DATA FOR THIS TASK:
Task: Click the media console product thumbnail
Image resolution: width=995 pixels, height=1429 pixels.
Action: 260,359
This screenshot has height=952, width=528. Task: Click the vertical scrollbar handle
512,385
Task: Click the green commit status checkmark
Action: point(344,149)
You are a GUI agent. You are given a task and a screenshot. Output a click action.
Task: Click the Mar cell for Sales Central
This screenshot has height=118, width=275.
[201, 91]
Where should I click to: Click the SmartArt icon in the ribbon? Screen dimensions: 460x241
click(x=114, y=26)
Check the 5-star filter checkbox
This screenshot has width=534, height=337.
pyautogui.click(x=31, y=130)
--
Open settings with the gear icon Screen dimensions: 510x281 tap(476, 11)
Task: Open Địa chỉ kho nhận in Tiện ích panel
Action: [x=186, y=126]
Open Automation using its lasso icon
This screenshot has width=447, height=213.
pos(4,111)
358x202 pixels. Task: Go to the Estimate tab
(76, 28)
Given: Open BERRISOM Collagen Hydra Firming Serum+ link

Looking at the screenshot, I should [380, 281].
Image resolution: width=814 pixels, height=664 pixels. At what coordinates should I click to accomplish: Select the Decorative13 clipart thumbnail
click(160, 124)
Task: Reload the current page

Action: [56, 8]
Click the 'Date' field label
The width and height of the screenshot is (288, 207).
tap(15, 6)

TASK INSTRUCTIONS: Once you reach the line with "Task: Click the media" in the data above, copy it and every line after it exactly, up to and including the line with "Task: Click the Mar cell for Sales Central".

EXERCISE OUTPUT:
Task: Click the media console product thumbnail
Image resolution: width=995 pixels, height=1429 pixels.
Action: 260,359
This screenshot has height=952, width=528. Task: Click the vertical scrollbar handle
512,385
Task: Click the green commit status checkmark
Action: point(344,149)
You are a GUI agent. You are given a task and a screenshot. Output a click action.
Task: Click the Mar cell for Sales Central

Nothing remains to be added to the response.